**Pointing records for text and elements**
>>>
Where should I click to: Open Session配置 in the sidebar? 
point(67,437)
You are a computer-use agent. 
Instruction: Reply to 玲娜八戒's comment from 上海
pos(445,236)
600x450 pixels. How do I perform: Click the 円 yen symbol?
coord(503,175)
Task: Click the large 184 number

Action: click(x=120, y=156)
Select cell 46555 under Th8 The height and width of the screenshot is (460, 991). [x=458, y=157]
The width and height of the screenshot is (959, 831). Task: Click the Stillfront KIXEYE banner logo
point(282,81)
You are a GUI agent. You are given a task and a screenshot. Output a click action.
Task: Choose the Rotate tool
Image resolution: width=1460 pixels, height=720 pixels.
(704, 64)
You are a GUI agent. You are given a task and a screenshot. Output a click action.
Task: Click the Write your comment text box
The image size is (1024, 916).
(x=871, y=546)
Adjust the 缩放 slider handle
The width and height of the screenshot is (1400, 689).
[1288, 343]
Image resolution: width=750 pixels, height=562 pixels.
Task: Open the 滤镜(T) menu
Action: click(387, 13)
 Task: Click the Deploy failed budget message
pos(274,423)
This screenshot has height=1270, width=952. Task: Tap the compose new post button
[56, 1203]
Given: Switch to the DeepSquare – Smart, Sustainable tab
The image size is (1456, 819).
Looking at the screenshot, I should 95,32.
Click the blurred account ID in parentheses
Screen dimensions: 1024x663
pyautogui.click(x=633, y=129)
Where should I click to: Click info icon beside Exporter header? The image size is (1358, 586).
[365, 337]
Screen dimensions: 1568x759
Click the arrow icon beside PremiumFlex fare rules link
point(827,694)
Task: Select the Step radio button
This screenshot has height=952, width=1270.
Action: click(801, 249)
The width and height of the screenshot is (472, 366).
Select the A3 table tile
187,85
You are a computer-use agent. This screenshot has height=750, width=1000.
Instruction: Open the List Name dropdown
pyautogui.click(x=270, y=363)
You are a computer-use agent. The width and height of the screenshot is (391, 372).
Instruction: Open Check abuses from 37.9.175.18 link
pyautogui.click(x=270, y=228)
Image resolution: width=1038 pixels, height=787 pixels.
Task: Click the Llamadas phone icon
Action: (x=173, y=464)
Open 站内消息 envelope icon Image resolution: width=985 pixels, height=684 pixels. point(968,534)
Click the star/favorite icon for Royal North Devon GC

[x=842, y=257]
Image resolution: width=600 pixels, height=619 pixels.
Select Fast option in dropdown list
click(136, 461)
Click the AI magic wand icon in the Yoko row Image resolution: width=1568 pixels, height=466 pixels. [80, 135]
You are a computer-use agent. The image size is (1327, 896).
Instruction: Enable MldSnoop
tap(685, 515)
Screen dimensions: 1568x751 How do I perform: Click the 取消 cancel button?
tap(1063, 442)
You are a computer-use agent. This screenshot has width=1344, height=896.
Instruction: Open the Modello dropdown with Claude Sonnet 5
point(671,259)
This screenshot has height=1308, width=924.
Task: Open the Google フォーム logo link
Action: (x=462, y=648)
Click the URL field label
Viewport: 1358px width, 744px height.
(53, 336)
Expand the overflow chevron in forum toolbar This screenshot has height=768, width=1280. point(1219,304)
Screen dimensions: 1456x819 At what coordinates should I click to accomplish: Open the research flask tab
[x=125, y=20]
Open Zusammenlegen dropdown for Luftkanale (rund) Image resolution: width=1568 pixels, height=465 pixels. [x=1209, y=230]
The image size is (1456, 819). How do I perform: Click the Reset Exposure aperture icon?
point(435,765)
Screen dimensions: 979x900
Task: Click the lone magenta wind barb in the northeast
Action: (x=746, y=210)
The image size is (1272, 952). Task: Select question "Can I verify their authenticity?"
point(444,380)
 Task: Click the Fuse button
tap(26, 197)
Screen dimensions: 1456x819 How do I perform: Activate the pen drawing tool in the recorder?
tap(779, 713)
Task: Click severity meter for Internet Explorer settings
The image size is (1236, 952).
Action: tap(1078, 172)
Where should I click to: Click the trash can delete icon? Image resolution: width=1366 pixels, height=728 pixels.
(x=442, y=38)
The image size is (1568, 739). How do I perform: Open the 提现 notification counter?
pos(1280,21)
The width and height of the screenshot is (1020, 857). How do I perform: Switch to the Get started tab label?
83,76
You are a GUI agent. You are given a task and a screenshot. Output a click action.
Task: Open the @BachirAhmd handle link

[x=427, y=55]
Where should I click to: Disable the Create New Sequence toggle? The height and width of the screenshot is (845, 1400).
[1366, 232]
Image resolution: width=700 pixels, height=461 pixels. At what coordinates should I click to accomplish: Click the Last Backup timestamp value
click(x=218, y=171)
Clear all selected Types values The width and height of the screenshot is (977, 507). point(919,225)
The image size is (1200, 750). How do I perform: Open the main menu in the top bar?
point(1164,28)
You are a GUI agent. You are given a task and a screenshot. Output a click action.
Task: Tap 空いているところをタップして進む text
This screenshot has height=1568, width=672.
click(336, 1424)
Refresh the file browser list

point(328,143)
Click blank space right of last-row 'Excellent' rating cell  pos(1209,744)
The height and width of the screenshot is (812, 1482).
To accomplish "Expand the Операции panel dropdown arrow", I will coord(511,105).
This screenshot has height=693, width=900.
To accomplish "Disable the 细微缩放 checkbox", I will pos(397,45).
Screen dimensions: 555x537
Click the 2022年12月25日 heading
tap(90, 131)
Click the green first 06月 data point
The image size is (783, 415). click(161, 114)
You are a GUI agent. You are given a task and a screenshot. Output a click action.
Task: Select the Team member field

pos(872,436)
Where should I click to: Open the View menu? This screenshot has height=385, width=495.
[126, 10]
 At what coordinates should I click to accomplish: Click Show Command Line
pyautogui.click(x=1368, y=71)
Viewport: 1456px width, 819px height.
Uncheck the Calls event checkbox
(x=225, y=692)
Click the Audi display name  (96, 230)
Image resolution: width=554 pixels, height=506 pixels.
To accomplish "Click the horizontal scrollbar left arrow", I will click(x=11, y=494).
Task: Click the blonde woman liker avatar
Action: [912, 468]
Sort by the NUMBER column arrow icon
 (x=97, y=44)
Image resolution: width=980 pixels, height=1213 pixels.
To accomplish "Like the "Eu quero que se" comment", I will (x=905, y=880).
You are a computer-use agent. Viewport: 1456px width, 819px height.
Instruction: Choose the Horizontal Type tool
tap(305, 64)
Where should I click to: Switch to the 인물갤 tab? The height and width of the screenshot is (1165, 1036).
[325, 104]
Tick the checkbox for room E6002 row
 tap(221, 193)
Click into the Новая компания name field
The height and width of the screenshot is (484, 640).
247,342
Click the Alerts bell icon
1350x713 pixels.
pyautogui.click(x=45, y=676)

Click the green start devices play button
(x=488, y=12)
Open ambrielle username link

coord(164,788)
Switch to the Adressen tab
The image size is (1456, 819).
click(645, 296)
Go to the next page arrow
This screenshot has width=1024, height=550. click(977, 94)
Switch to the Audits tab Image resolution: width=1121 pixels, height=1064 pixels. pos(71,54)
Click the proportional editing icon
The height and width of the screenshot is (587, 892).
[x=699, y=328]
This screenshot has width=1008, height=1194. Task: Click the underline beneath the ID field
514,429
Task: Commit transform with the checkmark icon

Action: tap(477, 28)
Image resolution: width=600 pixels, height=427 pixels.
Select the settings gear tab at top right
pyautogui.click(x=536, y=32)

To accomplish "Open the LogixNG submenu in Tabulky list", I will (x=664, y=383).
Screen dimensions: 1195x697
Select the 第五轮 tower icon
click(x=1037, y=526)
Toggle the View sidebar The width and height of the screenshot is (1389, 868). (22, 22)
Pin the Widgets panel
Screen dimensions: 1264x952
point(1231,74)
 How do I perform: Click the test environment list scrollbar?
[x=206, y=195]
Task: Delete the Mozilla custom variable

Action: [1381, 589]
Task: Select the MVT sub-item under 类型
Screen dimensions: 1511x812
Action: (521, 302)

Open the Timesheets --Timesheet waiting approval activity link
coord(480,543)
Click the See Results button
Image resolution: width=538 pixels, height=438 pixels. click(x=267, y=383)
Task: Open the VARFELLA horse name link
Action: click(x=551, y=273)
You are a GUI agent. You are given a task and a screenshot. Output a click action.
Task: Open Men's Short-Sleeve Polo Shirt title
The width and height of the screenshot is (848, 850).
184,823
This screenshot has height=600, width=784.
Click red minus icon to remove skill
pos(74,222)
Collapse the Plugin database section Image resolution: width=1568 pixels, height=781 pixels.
<<<
**What you should do**
Repeat the part of the listing that opens with the line containing "Click the See Results button" and runs through the end of the listing, copying each line exactly.

**Expected answer**
Click the See Results button
Image resolution: width=538 pixels, height=438 pixels. click(x=267, y=383)
Task: Open the VARFELLA horse name link
Action: click(x=551, y=273)
You are a GUI agent. You are given a task and a screenshot. Output a click action.
Task: Open Men's Short-Sleeve Polo Shirt title
The width and height of the screenshot is (848, 850).
184,823
This screenshot has height=600, width=784.
Click red minus icon to remove skill
pos(74,222)
Collapse the Plugin database section Image resolution: width=1568 pixels, height=781 pixels.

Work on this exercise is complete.